* START Records for processing *

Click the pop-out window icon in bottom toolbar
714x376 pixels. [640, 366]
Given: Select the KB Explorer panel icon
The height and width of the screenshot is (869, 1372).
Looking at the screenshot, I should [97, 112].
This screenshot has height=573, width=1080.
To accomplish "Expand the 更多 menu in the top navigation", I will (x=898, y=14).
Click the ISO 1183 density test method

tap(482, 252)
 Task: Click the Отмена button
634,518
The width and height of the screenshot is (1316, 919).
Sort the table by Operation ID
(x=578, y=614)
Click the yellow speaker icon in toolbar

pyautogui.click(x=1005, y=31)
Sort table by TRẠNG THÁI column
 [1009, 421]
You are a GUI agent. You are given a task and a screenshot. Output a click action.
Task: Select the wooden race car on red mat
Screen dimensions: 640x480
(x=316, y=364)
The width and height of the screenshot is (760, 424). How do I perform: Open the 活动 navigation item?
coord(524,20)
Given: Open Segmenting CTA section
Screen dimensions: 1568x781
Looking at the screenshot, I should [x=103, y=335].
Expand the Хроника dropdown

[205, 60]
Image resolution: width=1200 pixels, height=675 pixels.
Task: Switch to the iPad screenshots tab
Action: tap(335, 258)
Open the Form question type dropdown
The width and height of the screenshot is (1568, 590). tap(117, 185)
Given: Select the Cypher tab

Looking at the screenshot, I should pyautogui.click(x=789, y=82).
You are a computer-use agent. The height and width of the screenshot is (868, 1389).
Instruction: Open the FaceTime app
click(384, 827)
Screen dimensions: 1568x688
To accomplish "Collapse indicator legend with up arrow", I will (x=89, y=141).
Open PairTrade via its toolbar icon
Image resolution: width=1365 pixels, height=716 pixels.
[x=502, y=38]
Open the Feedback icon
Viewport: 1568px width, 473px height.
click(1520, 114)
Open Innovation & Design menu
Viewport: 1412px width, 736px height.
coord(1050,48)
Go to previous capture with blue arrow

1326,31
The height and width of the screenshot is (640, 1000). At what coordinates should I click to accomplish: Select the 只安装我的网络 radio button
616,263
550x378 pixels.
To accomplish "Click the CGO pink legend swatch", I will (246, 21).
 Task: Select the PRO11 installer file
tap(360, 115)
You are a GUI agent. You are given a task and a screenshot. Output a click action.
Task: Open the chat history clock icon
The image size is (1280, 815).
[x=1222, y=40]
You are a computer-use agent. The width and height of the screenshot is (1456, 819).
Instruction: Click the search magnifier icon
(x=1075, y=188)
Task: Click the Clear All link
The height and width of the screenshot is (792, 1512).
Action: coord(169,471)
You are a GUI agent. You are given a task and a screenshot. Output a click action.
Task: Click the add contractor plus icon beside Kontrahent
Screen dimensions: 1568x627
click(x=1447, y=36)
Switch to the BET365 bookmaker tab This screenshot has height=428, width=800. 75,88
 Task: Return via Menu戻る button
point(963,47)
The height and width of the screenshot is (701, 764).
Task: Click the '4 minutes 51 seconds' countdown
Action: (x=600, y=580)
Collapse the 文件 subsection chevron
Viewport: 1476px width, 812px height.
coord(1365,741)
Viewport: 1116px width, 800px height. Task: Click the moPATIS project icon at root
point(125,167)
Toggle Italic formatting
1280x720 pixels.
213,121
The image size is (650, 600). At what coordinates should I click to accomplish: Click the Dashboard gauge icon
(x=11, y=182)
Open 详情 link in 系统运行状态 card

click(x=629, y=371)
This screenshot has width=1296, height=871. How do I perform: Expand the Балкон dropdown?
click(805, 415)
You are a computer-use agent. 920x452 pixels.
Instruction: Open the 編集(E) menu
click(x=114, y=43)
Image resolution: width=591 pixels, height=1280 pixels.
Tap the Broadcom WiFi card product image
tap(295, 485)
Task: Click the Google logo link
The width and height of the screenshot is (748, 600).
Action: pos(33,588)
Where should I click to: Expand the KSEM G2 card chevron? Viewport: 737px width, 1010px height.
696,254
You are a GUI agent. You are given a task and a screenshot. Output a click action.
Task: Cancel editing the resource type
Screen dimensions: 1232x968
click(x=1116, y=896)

* END Records for processing *

Exercise goal: Write out every line of the items above exactly as it appears.

Reply to the task:
Click the pop-out window icon in bottom toolbar
714x376 pixels. [640, 366]
Given: Select the KB Explorer panel icon
The height and width of the screenshot is (869, 1372).
Looking at the screenshot, I should [97, 112].
This screenshot has height=573, width=1080.
To accomplish "Expand the 更多 menu in the top navigation", I will (x=898, y=14).
Click the ISO 1183 density test method

tap(482, 252)
 Task: Click the Отмена button
634,518
The width and height of the screenshot is (1316, 919).
Sort the table by Operation ID
(x=578, y=614)
Click the yellow speaker icon in toolbar

pyautogui.click(x=1005, y=31)
Sort table by TRẠNG THÁI column
 [1009, 421]
You are a GUI agent. You are given a task and a screenshot. Output a click action.
Task: Select the wooden race car on red mat
Screen dimensions: 640x480
(x=316, y=364)
The width and height of the screenshot is (760, 424). How do I perform: Open the 活动 navigation item?
coord(524,20)
Given: Open Segmenting CTA section
Screen dimensions: 1568x781
Looking at the screenshot, I should [x=103, y=335].
Expand the Хроника dropdown

[205, 60]
Image resolution: width=1200 pixels, height=675 pixels.
Task: Switch to the iPad screenshots tab
Action: tap(335, 258)
Open the Form question type dropdown
The width and height of the screenshot is (1568, 590). tap(117, 185)
Given: Select the Cypher tab

Looking at the screenshot, I should pyautogui.click(x=789, y=82).
You are a computer-use agent. The height and width of the screenshot is (868, 1389).
Instruction: Open the FaceTime app
click(384, 827)
Screen dimensions: 1568x688
To accomplish "Collapse indicator legend with up arrow", I will (x=89, y=141).
Open PairTrade via its toolbar icon
Image resolution: width=1365 pixels, height=716 pixels.
[x=502, y=38]
Open the Feedback icon
Viewport: 1568px width, 473px height.
click(1520, 114)
Open Innovation & Design menu
Viewport: 1412px width, 736px height.
coord(1050,48)
Go to previous capture with blue arrow

1326,31
The height and width of the screenshot is (640, 1000). At what coordinates should I click to accomplish: Select the 只安装我的网络 radio button
616,263
550x378 pixels.
To accomplish "Click the CGO pink legend swatch", I will (246, 21).
 Task: Select the PRO11 installer file
tap(360, 115)
You are a GUI agent. You are given a task and a screenshot. Output a click action.
Task: Open the chat history clock icon
The image size is (1280, 815).
[x=1222, y=40]
You are a computer-use agent. The width and height of the screenshot is (1456, 819).
Instruction: Click the search magnifier icon
(x=1075, y=188)
Task: Click the Clear All link
The height and width of the screenshot is (792, 1512).
Action: coord(169,471)
You are a GUI agent. You are given a task and a screenshot. Output a click action.
Task: Click the add contractor plus icon beside Kontrahent
Screen dimensions: 1568x627
click(x=1447, y=36)
Switch to the BET365 bookmaker tab This screenshot has height=428, width=800. 75,88
 Task: Return via Menu戻る button
point(963,47)
The height and width of the screenshot is (701, 764).
Task: Click the '4 minutes 51 seconds' countdown
Action: (x=600, y=580)
Collapse the 文件 subsection chevron
Viewport: 1476px width, 812px height.
coord(1365,741)
Viewport: 1116px width, 800px height. Task: Click the moPATIS project icon at root
point(125,167)
Toggle Italic formatting
1280x720 pixels.
213,121
The image size is (650, 600). At what coordinates should I click to accomplish: Click the Dashboard gauge icon
(x=11, y=182)
Open 详情 link in 系统运行状态 card

click(x=629, y=371)
This screenshot has width=1296, height=871. How do I perform: Expand the Балкон dropdown?
click(805, 415)
You are a computer-use agent. 920x452 pixels.
Instruction: Open the 編集(E) menu
click(x=114, y=43)
Image resolution: width=591 pixels, height=1280 pixels.
Tap the Broadcom WiFi card product image
tap(295, 485)
Task: Click the Google logo link
The width and height of the screenshot is (748, 600).
Action: pos(33,588)
Where should I click to: Expand the KSEM G2 card chevron? Viewport: 737px width, 1010px height.
696,254
You are a GUI agent. You are given a task and a screenshot. Output a click action.
Task: Cancel editing the resource type
Screen dimensions: 1232x968
click(x=1116, y=896)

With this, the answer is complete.